After Delaware Secretary of State refused to incorporate Illegal Pete's based on their name, the company sued for First Amendment infringement
The Delaware Secretary of State settled the lawsuit out of court, paying for the restaurant's legal fees and changing their naming guidelines for corporate entities. Here’s what they went through. Read below:
By Erin Barnes--Denver, CO (October 30, 2019) - The State of Delaware has settled the First Amendment court case against them made by Colorado-based restaurant group Illegal Pete's, reversing their previous decision not to allow the company to incorporate in their state based on their name. In doing so, Delaware has agreed to pay for the restaurant's legal fees and change their corporate naming guidelines to better honor the First Amendment.

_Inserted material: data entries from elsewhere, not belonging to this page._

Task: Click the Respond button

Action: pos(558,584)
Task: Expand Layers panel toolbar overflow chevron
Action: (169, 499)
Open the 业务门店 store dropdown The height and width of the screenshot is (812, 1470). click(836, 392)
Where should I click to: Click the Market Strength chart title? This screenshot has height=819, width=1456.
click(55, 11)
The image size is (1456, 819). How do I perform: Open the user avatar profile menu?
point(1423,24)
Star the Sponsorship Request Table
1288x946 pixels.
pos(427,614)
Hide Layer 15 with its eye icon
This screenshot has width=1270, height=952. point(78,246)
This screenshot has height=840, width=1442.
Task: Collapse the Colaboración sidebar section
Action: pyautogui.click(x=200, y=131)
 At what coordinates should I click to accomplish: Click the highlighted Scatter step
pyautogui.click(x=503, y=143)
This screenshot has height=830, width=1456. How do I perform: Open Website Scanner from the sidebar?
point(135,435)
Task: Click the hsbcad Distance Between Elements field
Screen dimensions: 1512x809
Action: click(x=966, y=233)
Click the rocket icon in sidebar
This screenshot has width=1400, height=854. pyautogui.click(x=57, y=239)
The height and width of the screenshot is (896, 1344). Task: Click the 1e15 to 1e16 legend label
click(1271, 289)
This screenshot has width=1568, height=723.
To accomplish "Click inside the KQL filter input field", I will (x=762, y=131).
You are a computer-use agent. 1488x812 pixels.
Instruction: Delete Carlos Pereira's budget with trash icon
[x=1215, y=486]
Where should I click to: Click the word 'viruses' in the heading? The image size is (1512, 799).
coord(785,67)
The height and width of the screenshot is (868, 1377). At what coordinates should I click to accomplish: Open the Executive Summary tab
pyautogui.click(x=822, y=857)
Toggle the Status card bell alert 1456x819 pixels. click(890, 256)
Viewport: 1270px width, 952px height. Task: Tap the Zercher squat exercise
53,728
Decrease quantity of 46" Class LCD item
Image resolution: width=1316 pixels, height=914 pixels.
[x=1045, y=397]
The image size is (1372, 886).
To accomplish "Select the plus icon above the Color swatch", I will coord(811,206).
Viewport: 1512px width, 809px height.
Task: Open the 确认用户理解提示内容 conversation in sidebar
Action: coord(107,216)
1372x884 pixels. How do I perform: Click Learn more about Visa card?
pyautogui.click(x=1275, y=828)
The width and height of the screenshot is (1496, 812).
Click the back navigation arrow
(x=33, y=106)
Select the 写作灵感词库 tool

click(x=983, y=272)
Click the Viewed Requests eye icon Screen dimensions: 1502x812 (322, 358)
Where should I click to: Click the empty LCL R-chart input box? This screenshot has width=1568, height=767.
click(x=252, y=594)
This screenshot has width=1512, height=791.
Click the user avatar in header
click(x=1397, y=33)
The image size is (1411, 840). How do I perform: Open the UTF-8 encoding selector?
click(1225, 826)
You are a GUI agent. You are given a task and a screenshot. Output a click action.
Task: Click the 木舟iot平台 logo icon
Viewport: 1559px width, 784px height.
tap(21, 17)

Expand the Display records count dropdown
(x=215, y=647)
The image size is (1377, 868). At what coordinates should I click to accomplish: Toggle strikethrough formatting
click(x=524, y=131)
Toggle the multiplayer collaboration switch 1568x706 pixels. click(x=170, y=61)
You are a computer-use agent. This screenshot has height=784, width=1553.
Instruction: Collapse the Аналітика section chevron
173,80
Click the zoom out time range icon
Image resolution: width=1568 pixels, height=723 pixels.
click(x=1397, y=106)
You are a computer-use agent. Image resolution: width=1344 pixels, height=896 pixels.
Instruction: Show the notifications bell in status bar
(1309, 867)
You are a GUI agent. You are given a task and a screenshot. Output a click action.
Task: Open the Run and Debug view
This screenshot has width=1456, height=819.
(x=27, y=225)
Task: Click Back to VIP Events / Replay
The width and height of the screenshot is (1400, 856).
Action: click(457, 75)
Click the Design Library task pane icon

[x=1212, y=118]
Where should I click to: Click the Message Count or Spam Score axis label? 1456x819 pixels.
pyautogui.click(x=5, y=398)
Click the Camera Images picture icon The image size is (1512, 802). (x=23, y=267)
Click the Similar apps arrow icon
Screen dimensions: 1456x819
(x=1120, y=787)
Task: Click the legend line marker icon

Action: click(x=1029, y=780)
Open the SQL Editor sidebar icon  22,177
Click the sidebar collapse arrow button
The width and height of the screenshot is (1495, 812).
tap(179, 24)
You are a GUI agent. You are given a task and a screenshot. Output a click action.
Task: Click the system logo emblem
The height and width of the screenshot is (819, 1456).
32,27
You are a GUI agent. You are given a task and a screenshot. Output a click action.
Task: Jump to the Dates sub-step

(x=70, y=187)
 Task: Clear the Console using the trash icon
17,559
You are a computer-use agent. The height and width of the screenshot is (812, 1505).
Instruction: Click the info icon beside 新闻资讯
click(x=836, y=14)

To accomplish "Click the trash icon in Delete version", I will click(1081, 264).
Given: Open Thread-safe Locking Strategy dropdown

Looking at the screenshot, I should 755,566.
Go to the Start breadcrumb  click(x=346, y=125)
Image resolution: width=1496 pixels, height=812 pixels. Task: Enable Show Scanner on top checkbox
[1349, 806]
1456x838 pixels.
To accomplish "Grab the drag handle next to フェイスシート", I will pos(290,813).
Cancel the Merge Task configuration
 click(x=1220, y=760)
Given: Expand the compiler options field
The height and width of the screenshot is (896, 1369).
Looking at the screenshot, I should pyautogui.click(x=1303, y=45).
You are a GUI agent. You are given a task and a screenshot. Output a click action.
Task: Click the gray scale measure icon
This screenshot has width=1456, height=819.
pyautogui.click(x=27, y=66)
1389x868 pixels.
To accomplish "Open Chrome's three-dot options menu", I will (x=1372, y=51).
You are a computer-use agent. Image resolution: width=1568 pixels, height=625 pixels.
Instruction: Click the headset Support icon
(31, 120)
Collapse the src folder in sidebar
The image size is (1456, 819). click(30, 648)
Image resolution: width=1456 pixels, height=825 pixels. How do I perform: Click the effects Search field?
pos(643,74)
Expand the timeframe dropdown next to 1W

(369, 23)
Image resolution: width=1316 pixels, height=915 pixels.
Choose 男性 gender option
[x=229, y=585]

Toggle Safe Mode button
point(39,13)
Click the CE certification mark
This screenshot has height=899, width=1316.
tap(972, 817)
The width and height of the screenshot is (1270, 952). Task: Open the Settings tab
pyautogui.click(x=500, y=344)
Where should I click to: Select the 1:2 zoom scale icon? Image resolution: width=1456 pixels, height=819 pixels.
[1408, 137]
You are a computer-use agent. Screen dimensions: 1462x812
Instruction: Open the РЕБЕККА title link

"This was an interesting linear elevation of the 'Illegal' word issue we first encountered in 2014," says Illegal Pete's founder and president, Pete Turner. "We took this debate to the courts, suing the State of Delaware for First Amendment infringement, and winning; we see this as vindication of our position."
In early 2019, the State of Delaware refused to incorporate Illegal Pete's, claiming the name had "a negative connotation" and "might cause harm to the interests of the public or the state." Illegal Pete's issued a statement refuting any racial or immigration-related connotations, explaining that the company was named after Pete Turner Senior, the founder's father who was "a bit of a good-natured hell-raiser in his day."
The Associated Press' coverage of the news included a list of business entities that were somewhat ironically deemed acceptable by the Delaware officials, including "Illegal Civilization Inc.," "Illegal People Touring Inc.," "Hot Asian Buns LLC," "Crabby Dick's Delaware Inc.," "Killer Beverages LLC," "Murder on the Menu Inc" and even "Dickshark, LLC." The reason for the sudden stringent attitude towards Illegal Pete's, the company theorized, was the incorrect assumption that the name was racially-charged.
"In our current political times, divided and filled with racial tension, our name has been unwittingly rolled into a larger conversation about race, the United States, who belongs here and if a human being should ever be referred to as 'illegal,'" reads the statement. "The word 'illegal' in our name is a reference to the countercultural, to the rebellious, to the very picture of challenging authority that the restaurants were founded upon. It's in this spirit that we challenge the decision made by Delaware officials."
The court settlement announcement hit the presses in August of 2019, but Illegal Pete's has waited to make their announcement until final receipt of the cash settlement.
After a long and hard battle to incorporate in Delaware, Turner is announcing his decision to remain a Colorado-based entity instead, incorporating in the company's home state. Illegal Pete's is in the process of re-registering in Colorado, which will be complete by end of year.
"This was a reminder that Illegal Pete's always has been and always will be a Colorado company," says Turner. "Even as we continue to grow out of state, with two locations in Arizona and even more out-of-state locations planned in the future, we'll always call Colorado home...except when they're in Arizona."